“Bulk” update in mysql with the use of temporary table
You need to insert or update a large number of rows (at least hundreds of thousands) from an external data source (either from other database or file) into an existing mysql table but you are not allowed to truncate the table first because data source contains less number of columns than the existing table. The external source has a column that will be checked against the table’s primary key to determine if a record is new or not. For new records, using bulk insertion is pretty easy. Updating existing rows is quite a different story as there’s not yet an official way to do “bulk” updating. Prepare/Execute method might help a bit but still the performance is not satisfactory.
Through a project I completed recently, I’ve learned a new way to solve the above problem, and the basic idea is to use bulk insertion to accomplish the goal of bulk updates, with the help of mysql temporary table. Let’s assume the table we are going to insert/update has the following structure:
tbl_A ( userid char(20) not null, email varchar(250) not null, url varchar(250) , flag_a tiny int, primary key(userid) )
The basic steps:
1) Before entering the loop, create a temporary table tbl_A_tmp
create temporary table if not exists tbl_A_tmp ( userid char(20) not null, email varchar(250) not null, url varchar(250) , flag_a tiny int )

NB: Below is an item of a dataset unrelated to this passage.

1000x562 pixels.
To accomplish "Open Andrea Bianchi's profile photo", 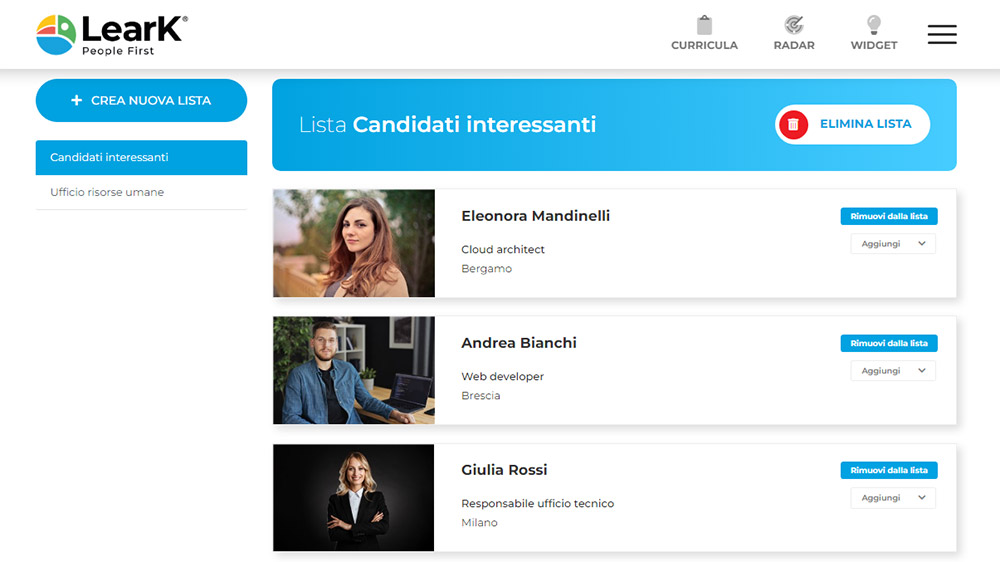I will (354, 370).
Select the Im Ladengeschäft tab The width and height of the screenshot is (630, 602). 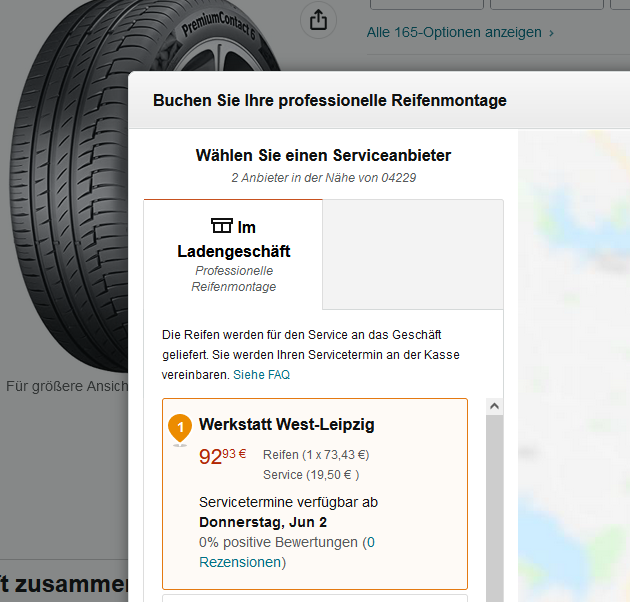click(233, 254)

Please note this table doesn’t have to have exactly the same data structure as tbl_A, as long as it holds the columns that will be used in step 5 and it’s also a good idea to remove any indexes to speed up insertion (to the temporary table).

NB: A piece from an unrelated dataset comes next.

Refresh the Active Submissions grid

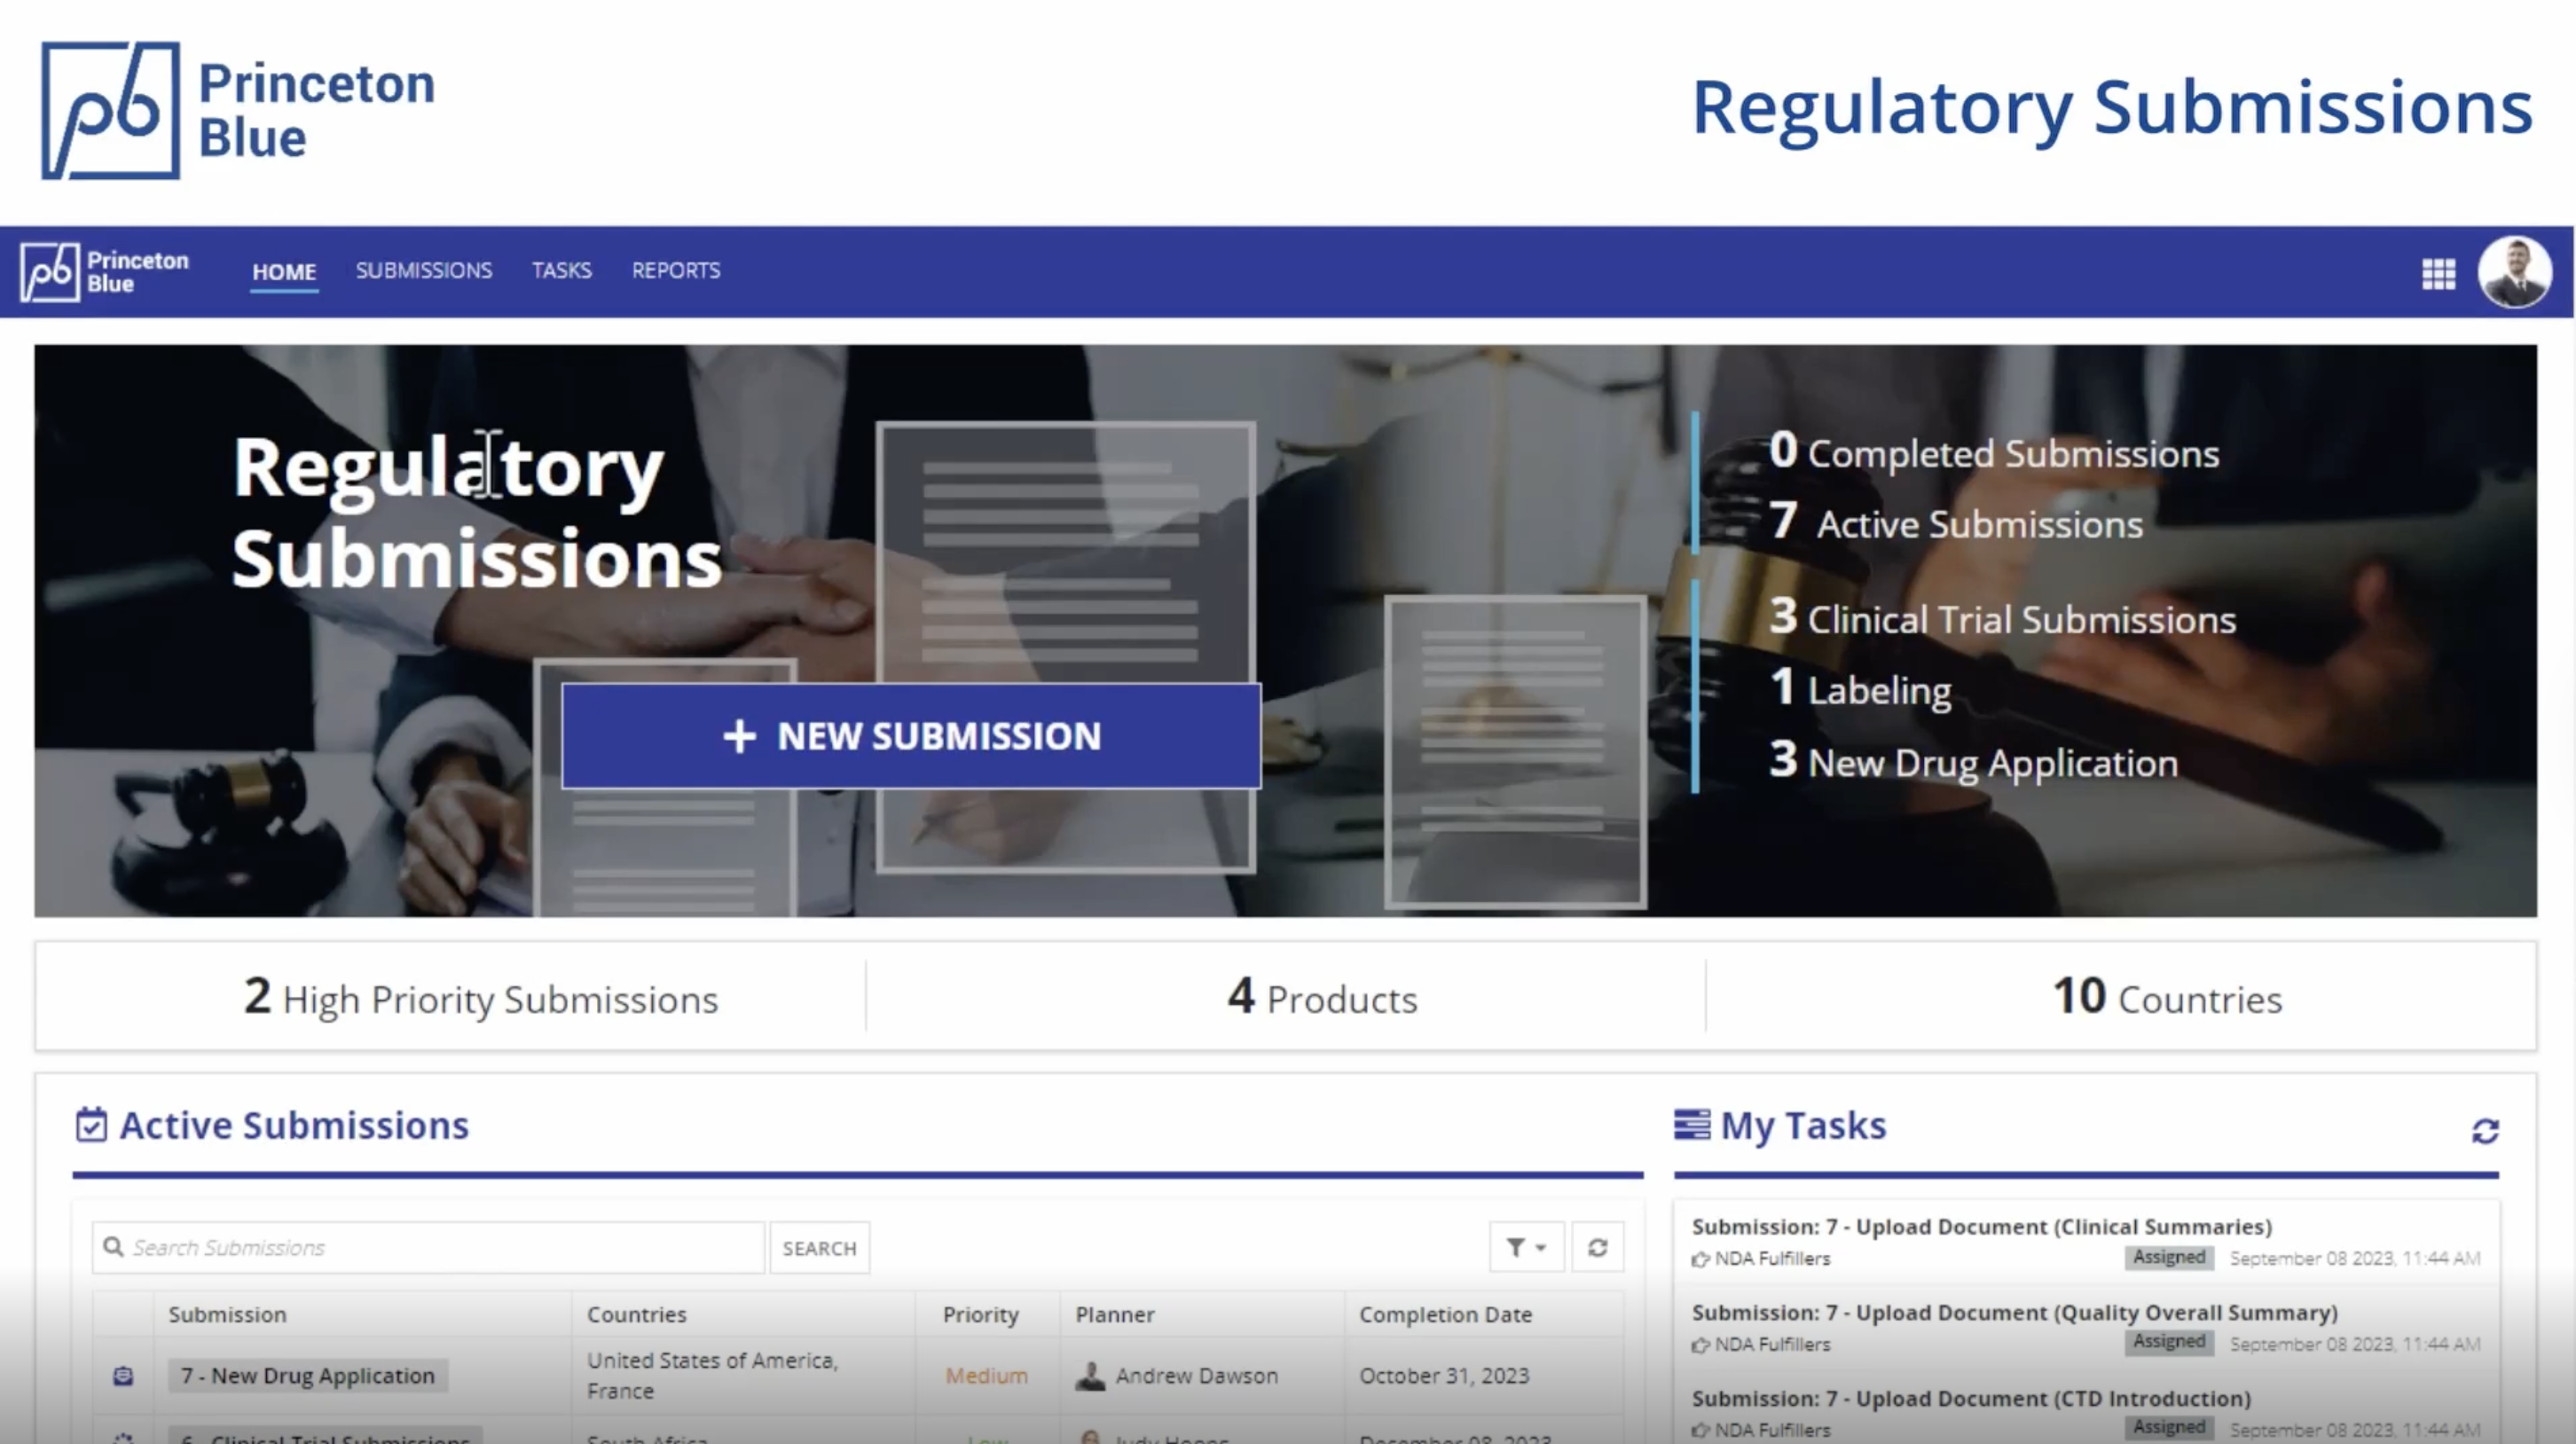click(1597, 1247)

2) Use delete or truncate statement to delete any existing rows in tbl_A_tmp
3) Inside the loop, save new records to an array list_new and existing records to an array list_existing, when num_of_elements(list_new) >=BATCHCOUNT, do batch insertion to tbl_A directly, when num_of_elements(list_existing) >=BATCHCOUNT, do batch insertion to tbl_A_tmp, clear list_new or list_existing after each batch insertion
4) When looping is done, Check remaining number of elements in both list_new and list_existing, perform batch insertions for any remaining records to the corresponding tables
4) Add unique or primary key to tbl_A_tmp, without this the next step will be very slow
5) Perform cross-table update like the following
update tbl_A dest, tbl_A_tmp src set dest.email=src.email, dest.url=src.url, dest.flag_a=src.flag_a where dest_A.userid=src.userid
The reason why temporary table is used is because of
a) speed, a temporary table is usually created in the memory and will be converted to use disk storage if the temporary table becomes too large (hence data loss is prevented)
b) convenience, when the db link is disconnected,temporary tables are dropped automatically
How much performance gain do I get by using this method? 45 minutes (bulk insertion for new records + row-by-row updates) vs. less than 2 minutes (bulk insertion for new records + temporary table method for existing records).